Platform Download Features How to install
macOS gf-3.9.pkg GF+S+C+J+P Double-click on the package icon
macOS gf-3.9-bin-intel-mac.tar.gz GF+S+C+J+P sudo tar -C /usr/local -zxf gf-3.9-bin-intel-mac.tar.gz
Raspbian 9.1 gf_3.9-1_armhf.deb GF+S+C+J+P sudo dpkg -i gf_3.9-1_armhf.deb
Ubuntu (32-bit) gf_3.9-1_i386.deb GF+S+C+J+P sudo dpkg -i gf_3.9-1_i386.deb
Ubuntu (64-bit) gf_3.9-1_amd64.deb GF+S+C+J+P sudo dpkg -i gf_3.9-1_amd64.deb
Windows gf-3.9-bin-windows.zip GF+S unzip gf-3.9-bin-windows.zip

Features: GF = GF shell and grammar compiler and the Resource Grammar Library, S = gf -server mode, C = C run-time system, J/P = Java/Python binding to the C run-time system

Notes

The Windows package is installed by just unpacking it anywhere. You will probably need to set the PATH and GF_LIB_PATH environment variables, see Inari's notes on Installing GF on Windows.

The Ubuntu .deb packages should work on Ubuntu 16.04 and 17.04 and similar Linux distributions.

The Raspian .deb package was created on a Raspberry Pi 3 and will probably work on other ARM-based systems running Debian 9 (stretch) or similar Linux distributions.

The packages for macOS (Mac OS X) should work on at least 10.11 and 10.12 (El Capitan and Sierra).

The Mac OS and Linux .tar.gz packages are designed to be installed in /usr/local.
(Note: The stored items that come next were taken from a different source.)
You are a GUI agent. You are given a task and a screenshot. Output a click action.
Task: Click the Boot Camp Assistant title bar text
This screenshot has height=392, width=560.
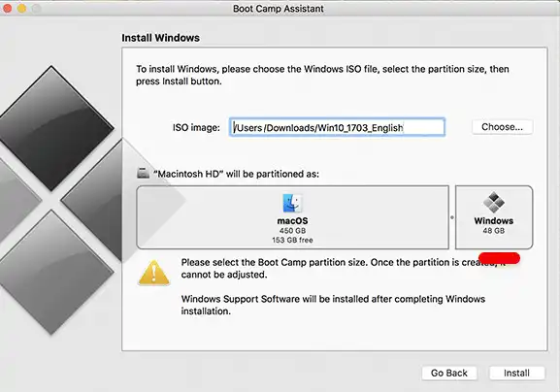(x=279, y=9)
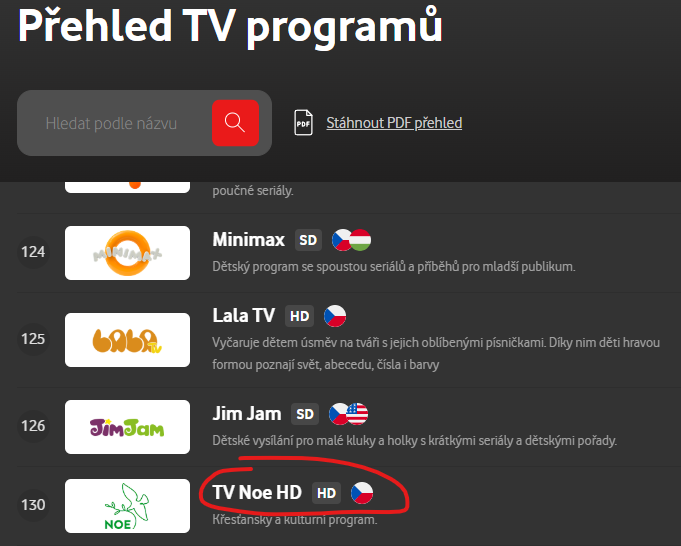Click the US flag icon on Jim Jam row
Viewport: 681px width, 546px height.
358,414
You can install them in other locations, but then you need to set the GF_LIB_PATH environment variable:

    export GF_LIB_PATH=/usr/local/share/gf-3.9/lib

where /usr/local should be replaced with the path to the location where you unpacked the package.
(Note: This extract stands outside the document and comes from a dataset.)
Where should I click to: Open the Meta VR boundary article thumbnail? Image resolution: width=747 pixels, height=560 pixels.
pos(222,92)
Installing the latest release from source

GF is on Hackage, so under normal circumstances the prodedure is fairly simple:

  1. Install a recent version of the Haskell Platform, e.g. version 7.10.3 (see note 2 below)
  2. cabal update
  3. On Linux: install some C libraries from your Linux distribution (see note 1 below)
  4. cabal install gf

You can also download the full source package from here: gf-3.9.tar.gz.

Notes

The above steps installs GF for a single user. The executables are put in $HOME/.cabal/bin (or, with recent versions of the Haskell platform on Mac OS X, in $HOME/Library/Haskell/bin), so it is a good idea to put a line in your .bash_profile or .profile to add that directory to you path:

    PATH=$HOME/.cabal/bin:$PATH

or

    PATH=$HOME/Library/Haskell/bin:$PATH

Note 1. GF uses haskeline, which on Linux depends on some non-Haskell libraries that won't be installed automatically by cabal, and therefore need to be installed manually. Here is one way to do this:

Note 2. The GF source code has been updated to compile with GHC 8.2.1. Using older versions of GHC (e.g. 8.0.x and 7.10.3) should still work too.
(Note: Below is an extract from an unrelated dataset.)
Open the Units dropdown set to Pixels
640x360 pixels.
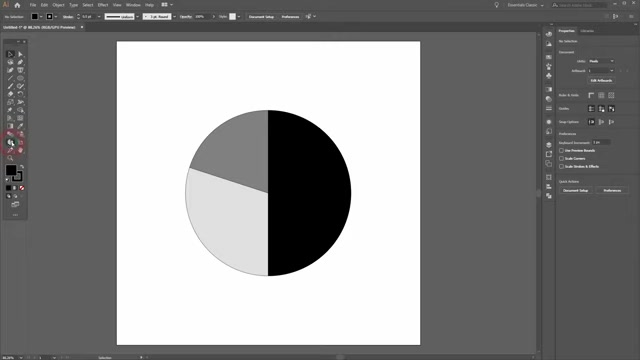[x=601, y=61]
Installing from the latest developer source code

The first time:

    git clone https://github.com/GrammaticalFramework/gf-core.git
    cd gf-core
    cabal install

and

    git clone https://github.com/GrammaticalFramework/gf-rgl.git
    cd gf-rgl
    make

Subsequently:

    cd gf-core
    git pull
    cabal install

and

    cd gf-rgl
    git pull
    make

The above notes for installing from source apply also in these cases. For more info on working with the GF source code, see the GF Developers Guide.

Using Stack

You can also use Stack to compile GF, just replace cabal install above with stack install (assuming you already have Stack set up).